To the extent that finance—capital in its essential form as money—turns to parasitism and away from productive investment, it is involved in a process, so to speak, of sawing off the branch of the tree on which it is sitting. Consequently, it actively intervenes and exercises its domination over the economy as a whole to ensure that this does not take place. While siphoning off surplus value in the form of financial wealth, it exerts a tremendous pressure to ensure that the mass of surplus value in other areas of the economy, on which it ultimately depends, is increased. This takes place in two ways.

It strives, in the first instance, to ensure that in every area of the economy the exploitation of the working class is intensified through the lowering of real wages, the destruction of working conditions, the introduction of new forms of labour contracts such as part-time work and casualization, zero contracts, and so on.

But in and of themselves these measures are not sufficient. At the same time, all the social conditions won by the working class in previous struggles—the provision of health services, education, social welfare measures, pensions, etc.—must also be eviscerated.

This is because these social facilities, which formed a key component of the so-called “grand bargain,” are, in the final analysis, a deduction from the mass of surplus value necessary for the self-expansion of capital. This is why, in every country, whatever the political colouration of the government of the day, the period since the 2008 financial crisis has seen an intensification of social attacks on the working class.

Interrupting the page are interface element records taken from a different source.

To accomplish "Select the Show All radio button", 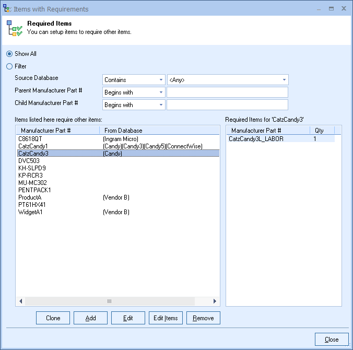I will (x=9, y=54).
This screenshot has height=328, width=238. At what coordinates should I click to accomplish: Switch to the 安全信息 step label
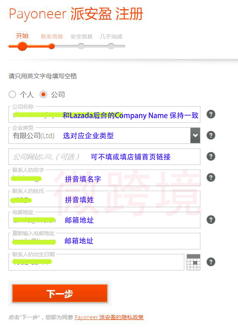[x=81, y=37]
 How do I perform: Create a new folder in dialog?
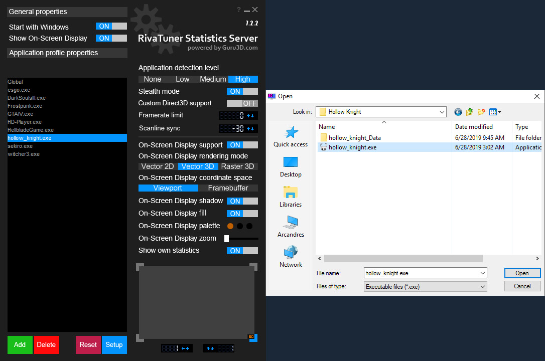click(481, 112)
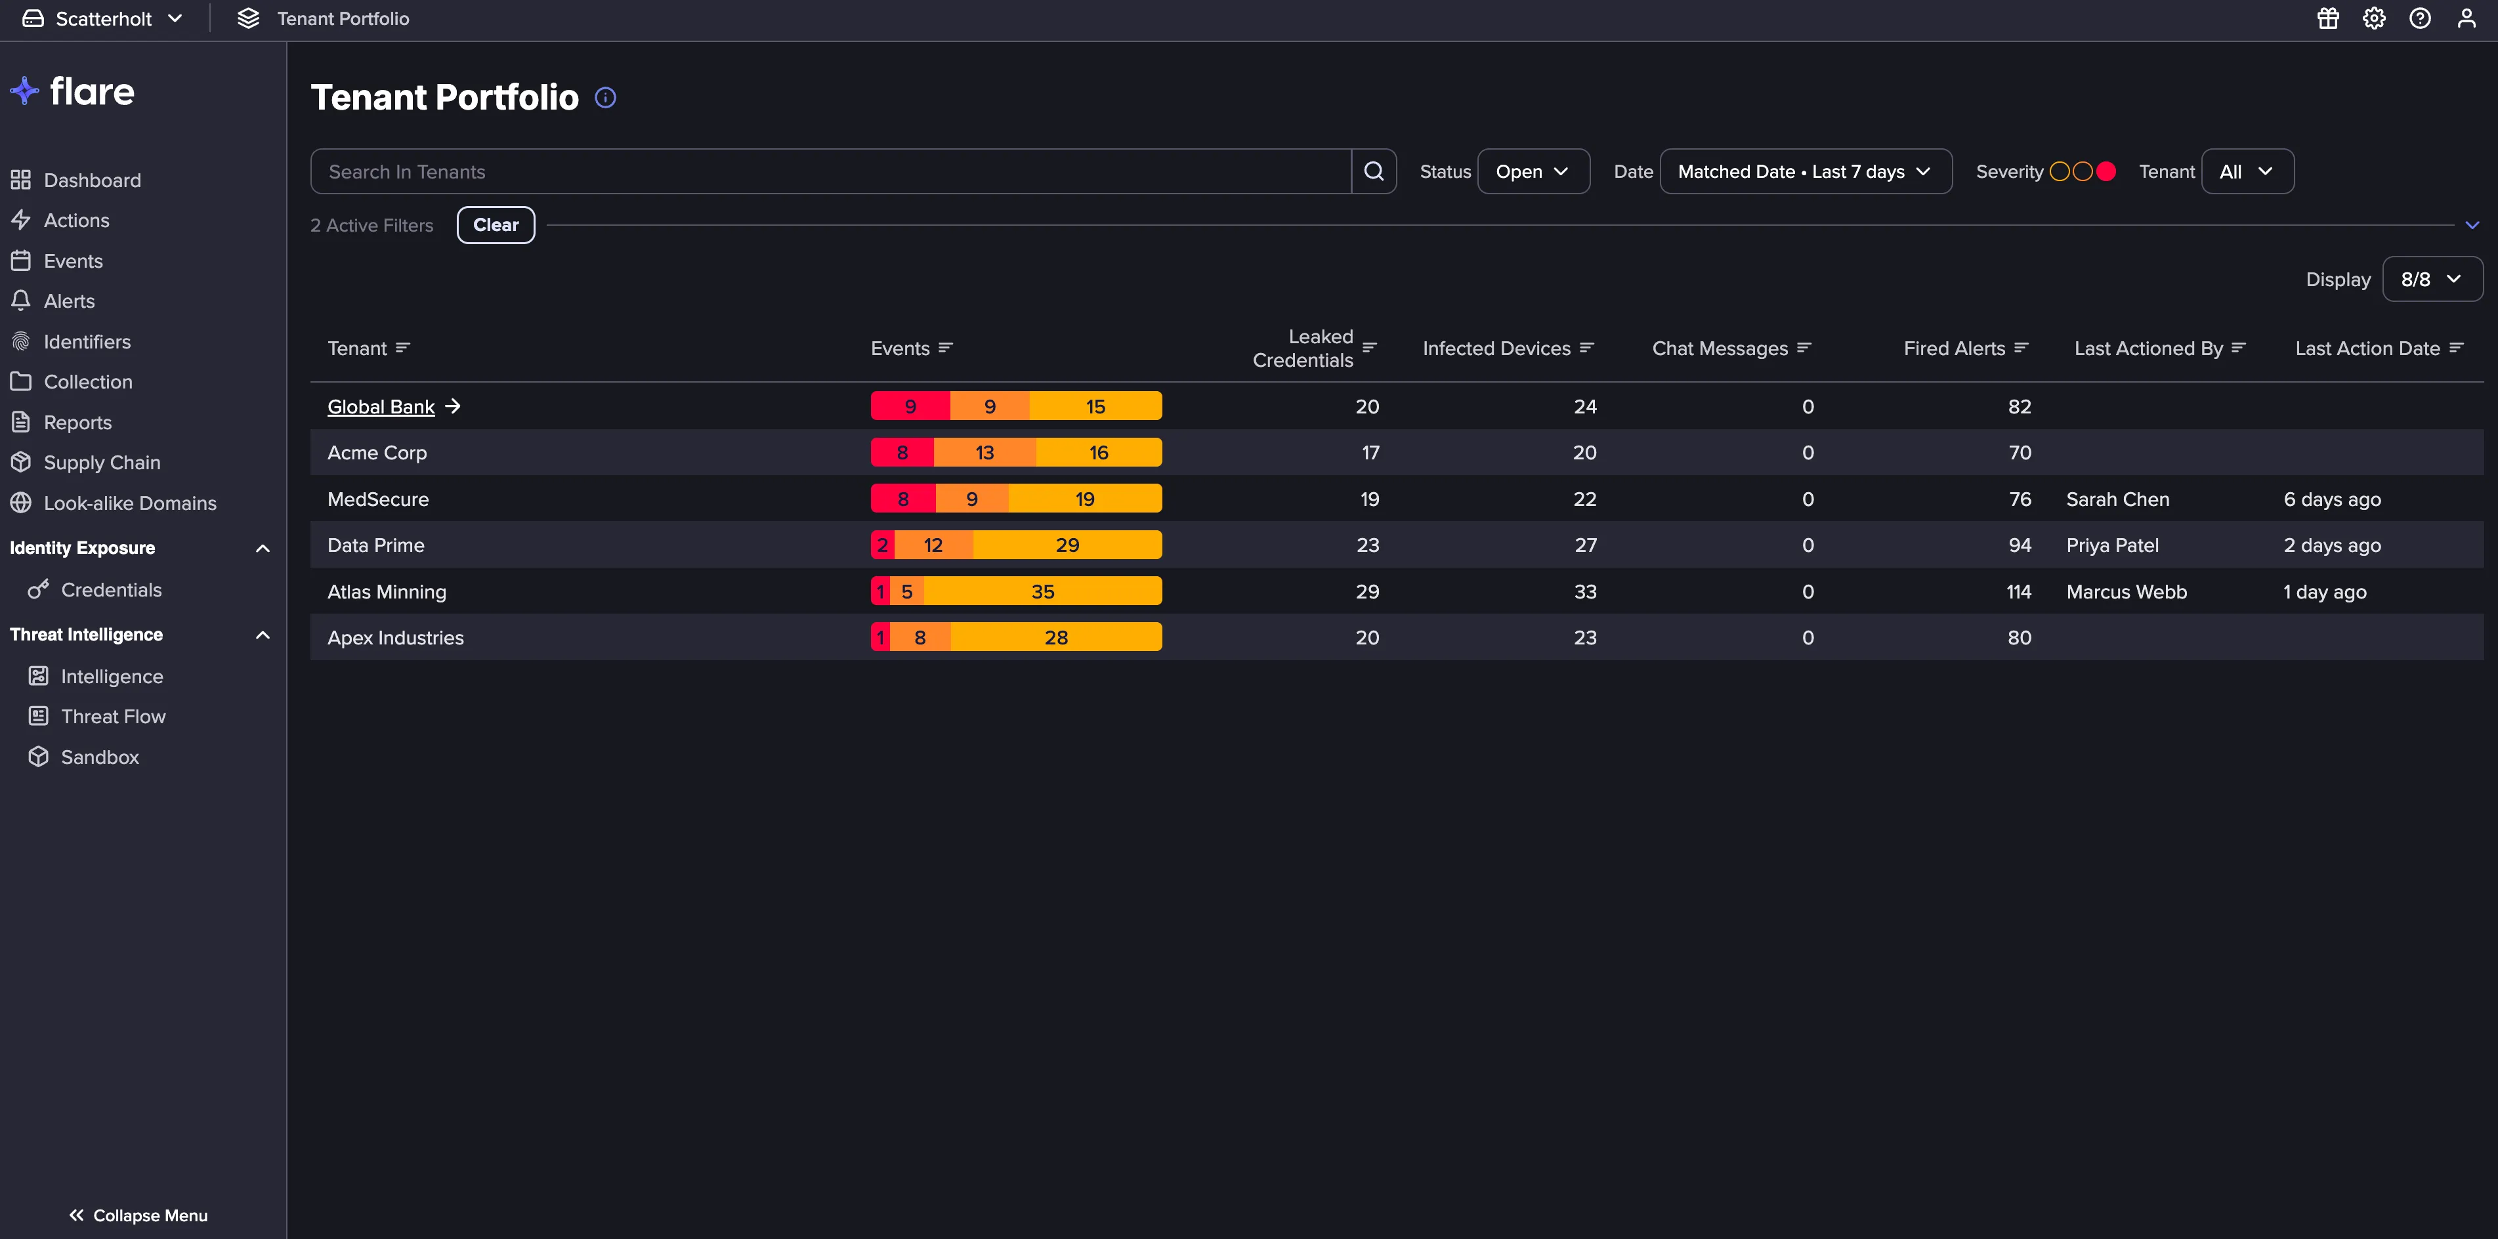Open Supply Chain in the sidebar

[101, 462]
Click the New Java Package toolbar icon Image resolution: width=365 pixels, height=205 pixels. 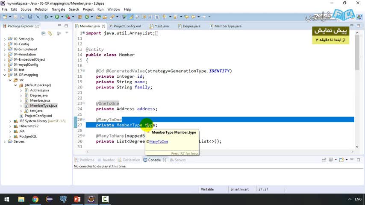click(80, 17)
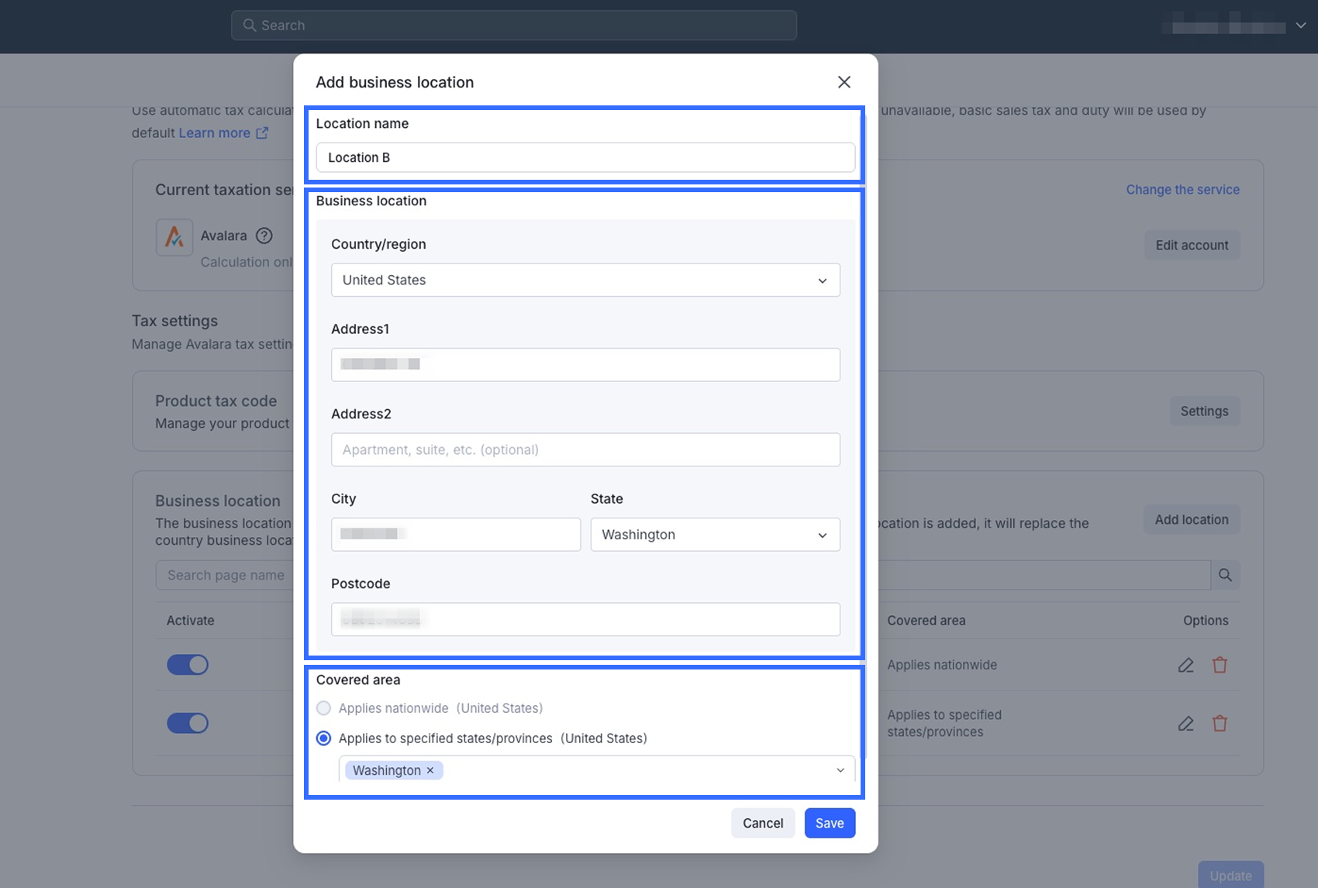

An examination of the political economy of parasitism, its essential logic and driving forces, underscores the necessity set out in the SEP (US) statement for the unification of the struggles of the working class in workplaces, communities, schools and colleges on a socialist program aimed at the conquest of political power. In every area, whatever the immediate form of social struggles, the working masses confront the same enemy.

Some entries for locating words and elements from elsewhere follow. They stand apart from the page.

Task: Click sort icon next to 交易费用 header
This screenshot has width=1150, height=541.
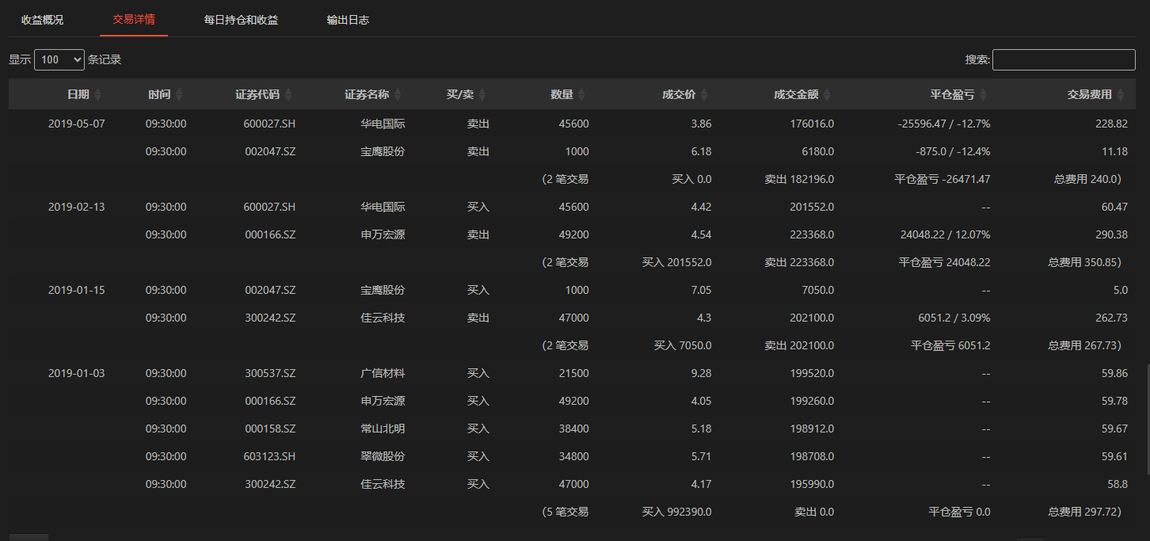Action: (1120, 95)
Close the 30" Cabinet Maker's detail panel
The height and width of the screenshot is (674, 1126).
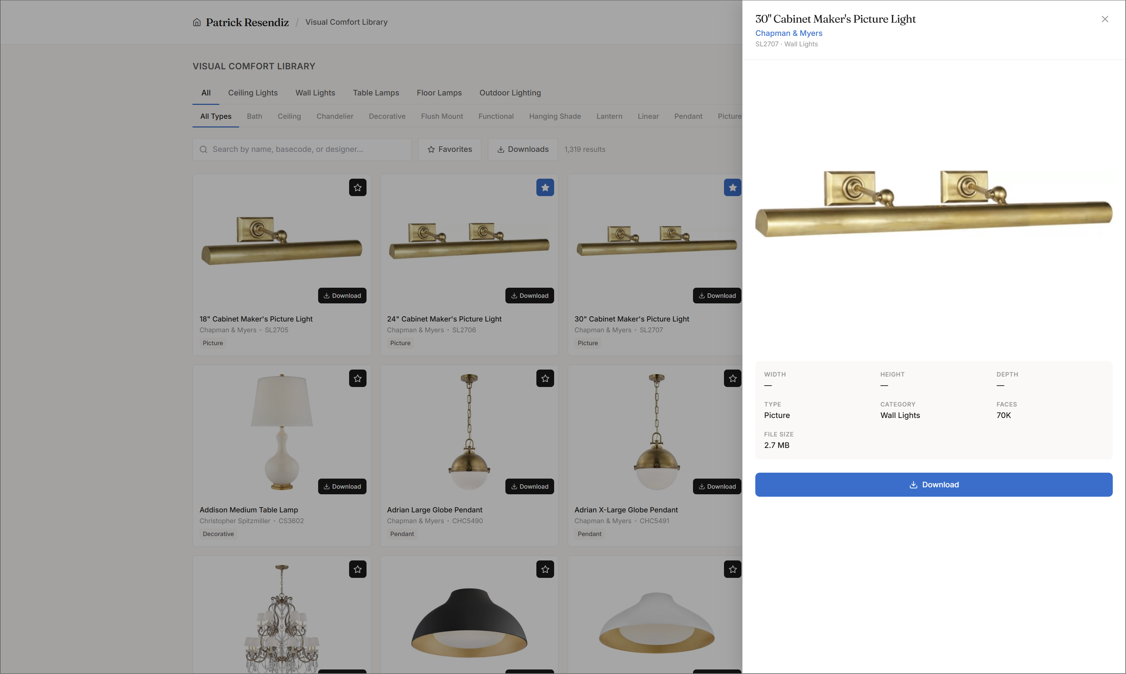click(1105, 19)
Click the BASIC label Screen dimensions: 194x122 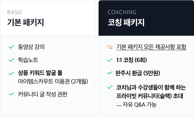(x=15, y=12)
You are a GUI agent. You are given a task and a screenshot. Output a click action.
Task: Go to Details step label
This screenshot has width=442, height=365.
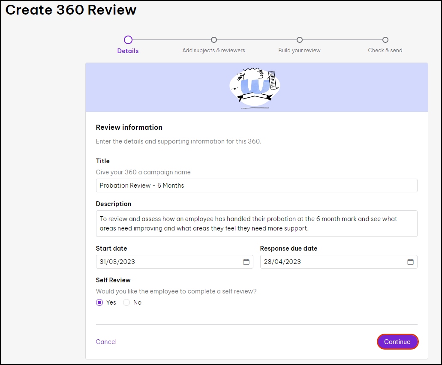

Not a single economic, social, political or environmental problem confronting working people in America and the mass of humanity on a global scale can be resolved without the overthrow of the capitalist profit system, the depredations of which reach down into every corner and aspect of social and individual life.

And as the statement draws out, this struggle is, by its very essence, international in scope, because the working class in every country confronts the same powerful enemy—globally integrated and organised capital. It can be overturned only by an even more powerful force, the global working class, unified on the basis of an international socialist program.

To return to the point made by Marx cited at the beginning of this comment, a coherent political strategy for the working class, as outlined in the SEP statement, must be based not on the existing level of consciousness—that will undergo vast shifts in the course of the social struggles now unfolding and the even bigger explosions to come—but on its “life situation,” determined by the “whole organisation of bourgeois society,” and what it will be compelled to undertake.

[1] Marx and Engels, The Holy Family [Moscow: Foreign Languages Publishing House, 1956] p. 53.

[2] Marx, Capital, Volume 2 [London: Penguin, 1992] p. 137.